Jeff King 8f32a5a6c0 fetch-pack: re-scan when double-checking graph objects
The fetch code tries to avoid asking the remote side for an object we
already have. It does this by traversing recent commits reachable from
our refs looking for matches. Commit 5d4cc78f72 (fetch-pack: die if in
commit graph but not obj db, 2024-11-05) introduced an extra check
there: if we think we have an object because it's in the commit graph,
we double-check that we actually have it in our object database with a
call to odb_has_object().

But that call does not pass any flags, and so the function won't call
reprepared_packed_git() if it does not find the object. That opens us up
to the usual race against some other process repacking the odb:

  1. We scan the list of packs in objects/pack but haven't yet opened them.

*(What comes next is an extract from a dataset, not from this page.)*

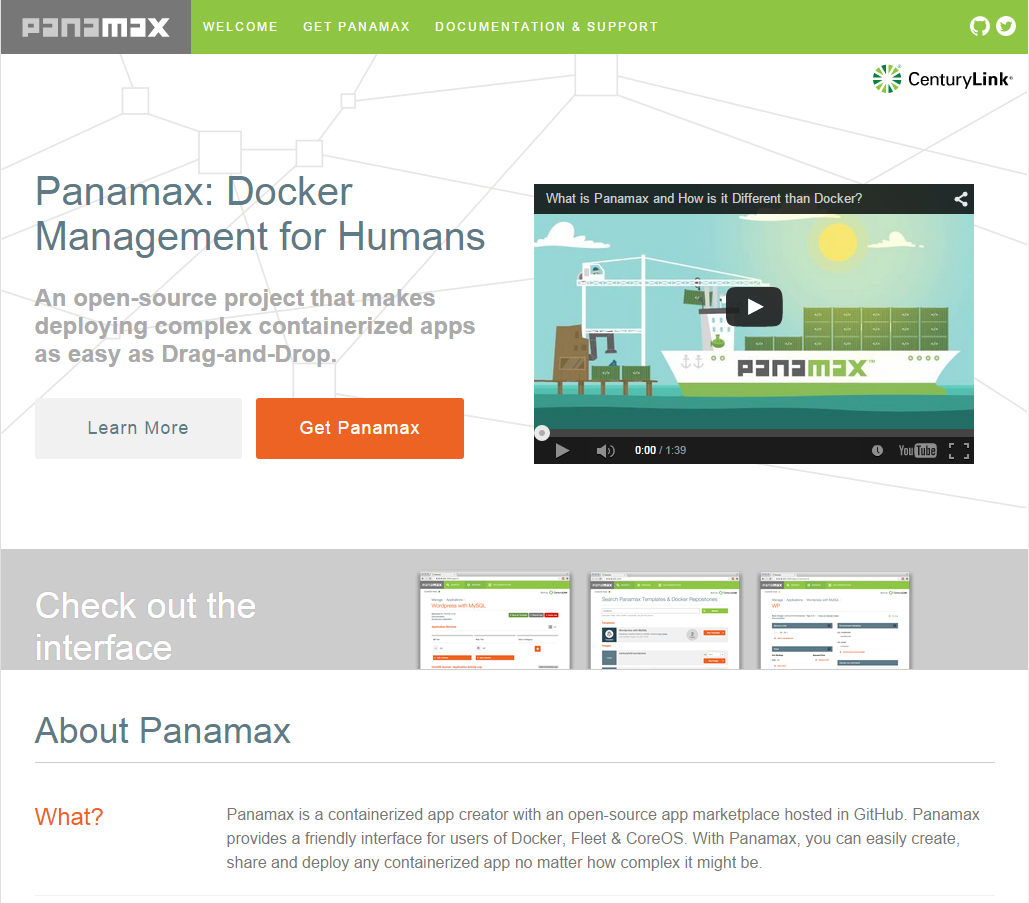Click the Watch Later clock icon
1029x903 pixels.
click(877, 450)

  2. Somebody else packs the object into a new pack (which we don't know
     about), and deletes the old pack it was in.

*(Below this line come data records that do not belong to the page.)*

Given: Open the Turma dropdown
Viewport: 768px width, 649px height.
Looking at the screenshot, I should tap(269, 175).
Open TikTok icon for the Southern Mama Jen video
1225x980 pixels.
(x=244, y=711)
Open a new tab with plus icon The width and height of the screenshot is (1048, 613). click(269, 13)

  3. Our odb_has_object() calls tries to open that old pack, but finds it
     is gone. We declare that we don't have the object.

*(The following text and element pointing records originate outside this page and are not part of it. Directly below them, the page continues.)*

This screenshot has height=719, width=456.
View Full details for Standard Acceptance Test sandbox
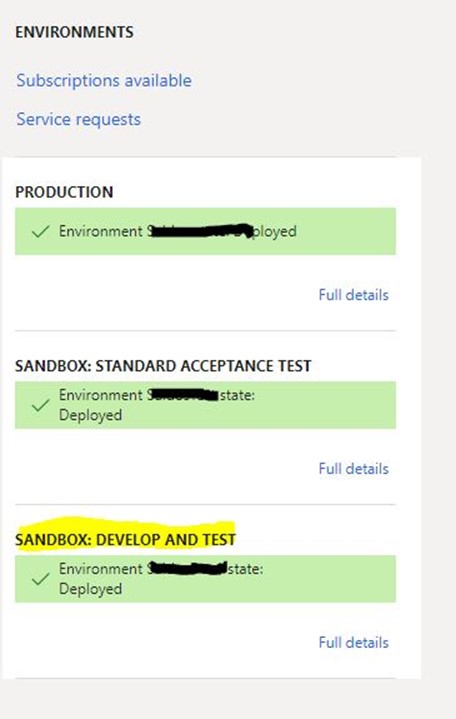354,469
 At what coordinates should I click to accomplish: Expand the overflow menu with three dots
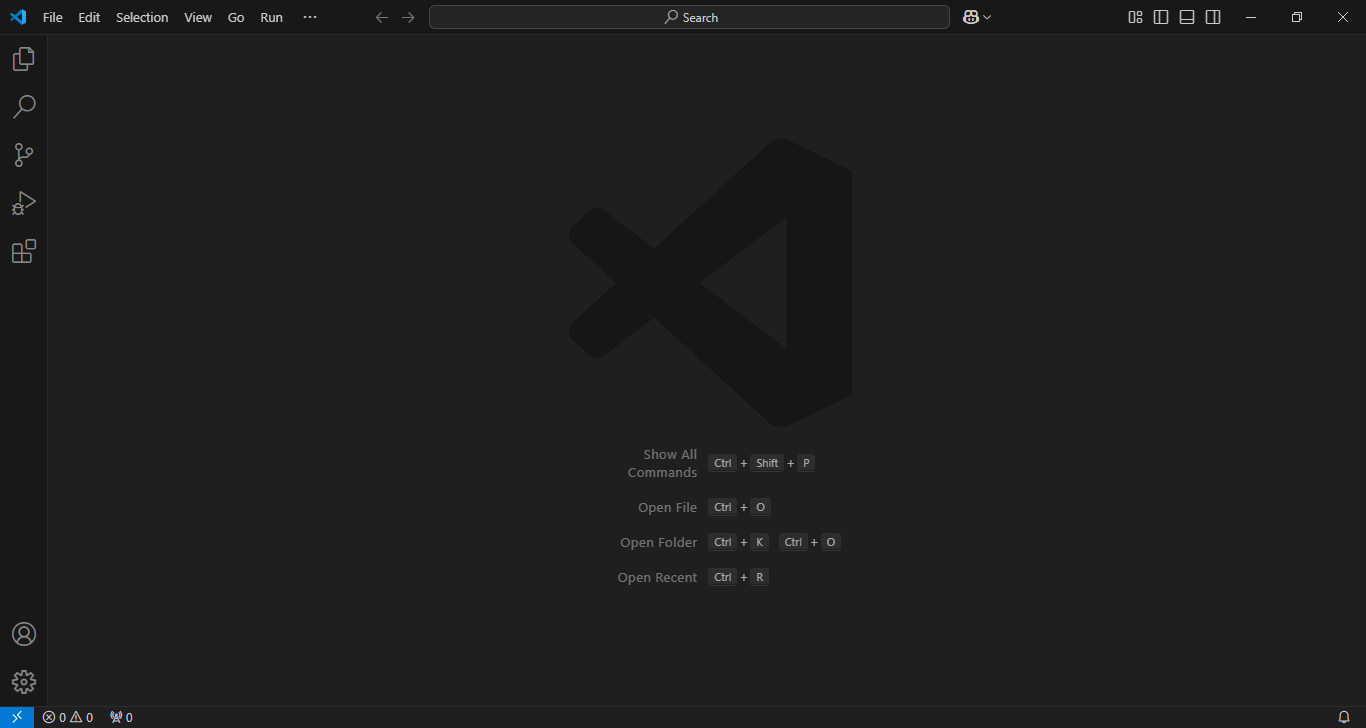point(310,17)
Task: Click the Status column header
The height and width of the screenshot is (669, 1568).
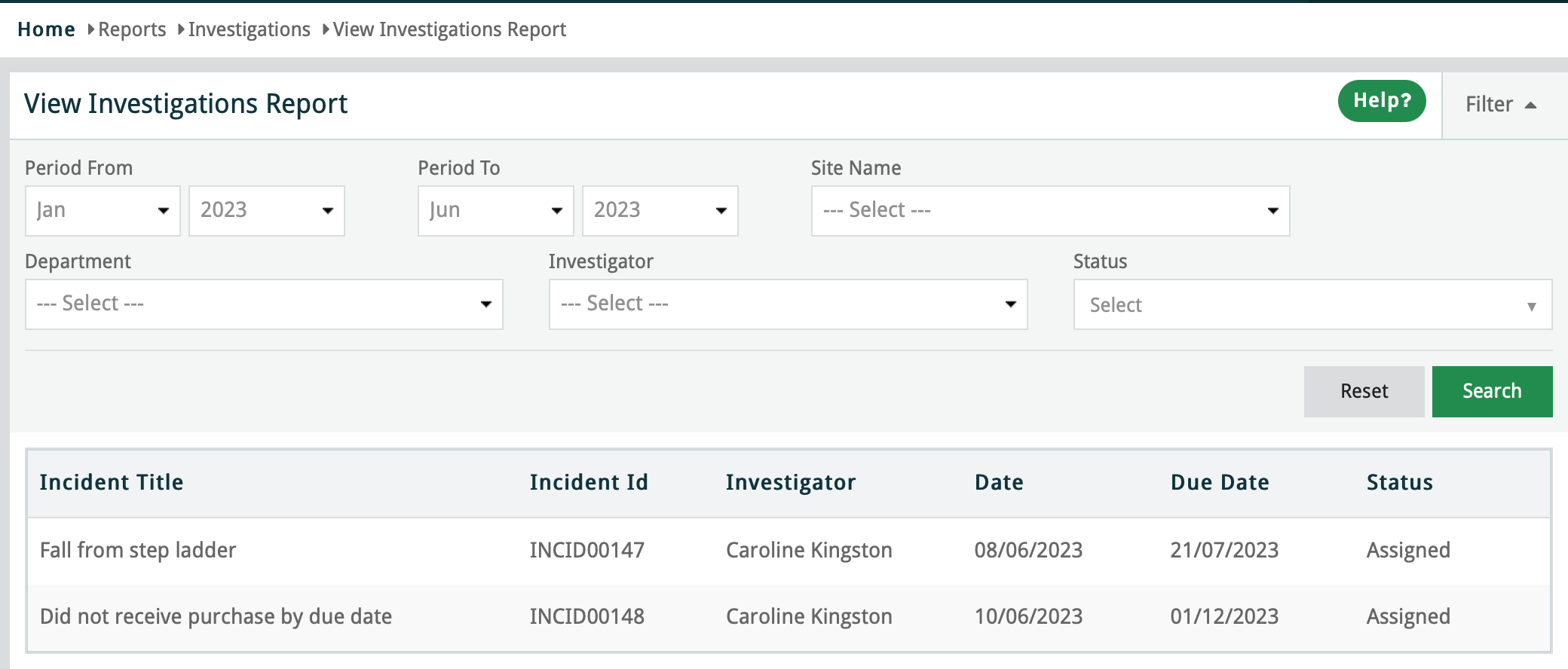Action: click(1399, 483)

And this causes us to erroneously complain and abort the fetch, thinking
our commit-graph and object database are out of sync. Instead, we should
pass HAS_OBJECT_RECHECK_PACKED, which will add a new step:

  4. We re-scan the pack directory again, find the new pack, and locate
     the object.

Often the fetch code tries to avoid these kinds of re-scans if it's
likely that we won't have the object. If the other side has told us
about object X and we want to know if we have it, we'll skip the re-scan
(to avoid spending a lot of effort when there are many such objects). We
can accept the racy false negative in that case because the worst case
is that we ask the other side to send us the object.

But this is not one of those cases. These are objects which are
accessible from _our_ refs, and which we already found in the commit
graph file. We should have them, and if we don't, we'll die()
immediately. So the performance impact is negligible, and getting the
right answer is important.

There's no test here because it's inherently racy. In fact, I had
trouble even developing a minimal test. The problem seen in the wild can
be produced like this:

  # Any git.git mirror which supports partial clones; I think this
  # should work with any repo that contains submodules, but note that
  # $obj below is specific to this repo
  url=https://github.com/git/git.git

  # This is a commit that is not at the tip of any branches (so after
  # we have it, we'll still have some commits to fetch).
  obj=cf6f63ea6bf35173e02e18bdc6a4ba41288acff9

  git init
  git fetch --filter=tree:0 $url $obj:refs/heads/foo
  git checkout foo
  git commit-graph write --reachable
  git fetch $url

What happens here is that the initial fetch grabs that older commit (and
its ancestors) but no trees or blobs, and the subsequent checkout grabs
the necessary trees and blobs just for that commit. The final fetch
spawns a long sequence of child fetches due to fetch_submodules(), which
wants to check whether there have been any gitlink modifications which
should trigger a fetch of the related submodule (we'll leave aside the
irony that we did not even check out any submodules yet).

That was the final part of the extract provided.